• [EXERCISE BRIEF]
Copy the rows below word for word, starting with the line that contains "Image resolution: width=1167" and going on through the end of the rows. Leave the pictures out.

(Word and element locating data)
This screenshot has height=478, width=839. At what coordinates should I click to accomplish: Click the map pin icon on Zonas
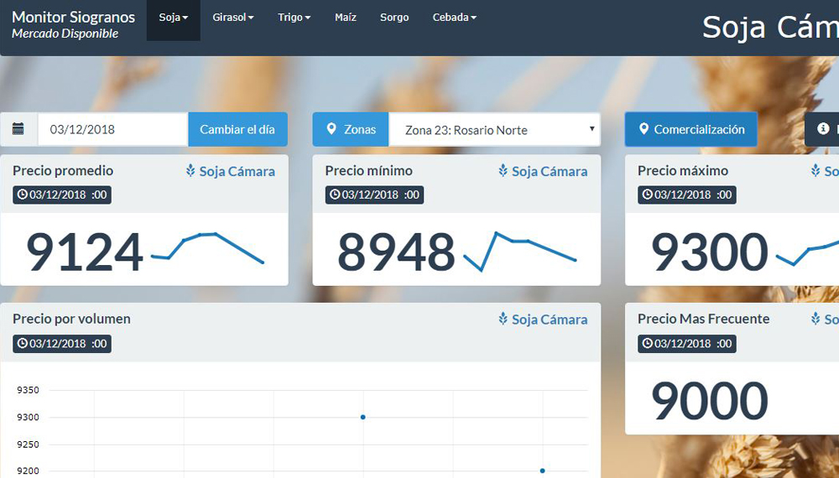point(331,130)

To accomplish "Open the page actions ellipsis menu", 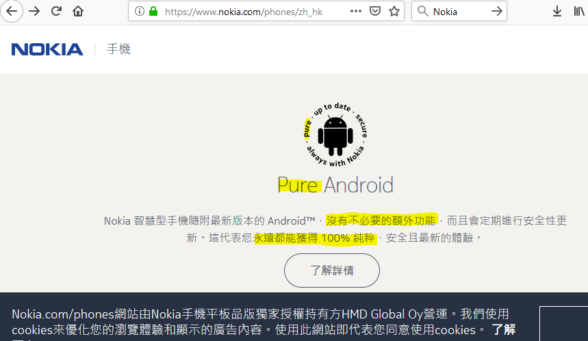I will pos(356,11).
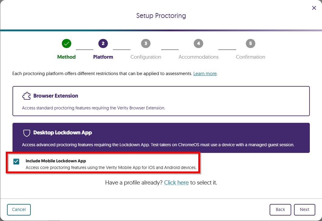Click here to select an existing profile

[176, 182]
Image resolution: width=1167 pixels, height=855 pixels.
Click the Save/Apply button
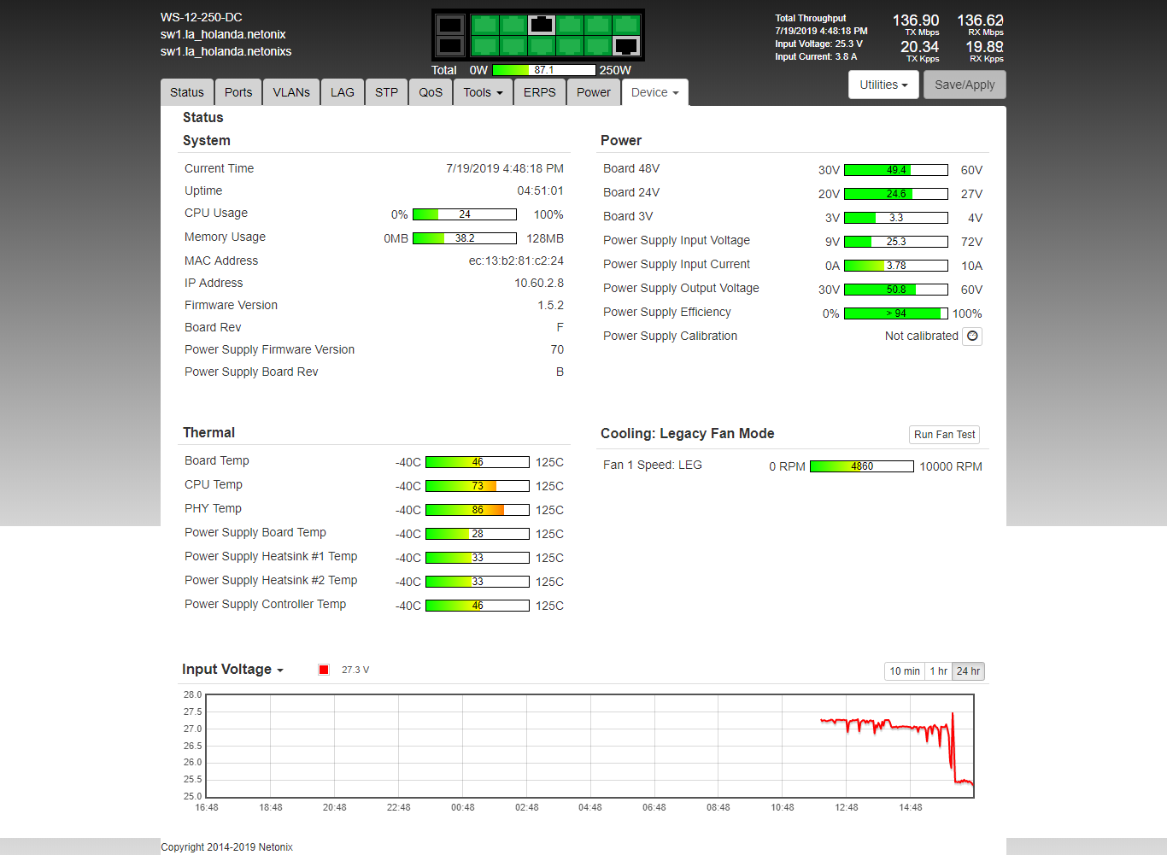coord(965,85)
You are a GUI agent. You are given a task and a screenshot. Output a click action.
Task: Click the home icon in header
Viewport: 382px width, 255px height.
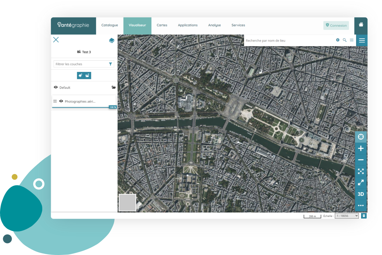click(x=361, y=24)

• [EXERCISE OUTPUT]
Image resolution: width=1167 pixels, height=855 pixels.
Click the Save/Apply button
coord(965,85)
You are a GUI agent. You are given a task and a screenshot. Output a click action.
Task: Click the home icon in header
Viewport: 382px width, 255px height.
click(x=361, y=24)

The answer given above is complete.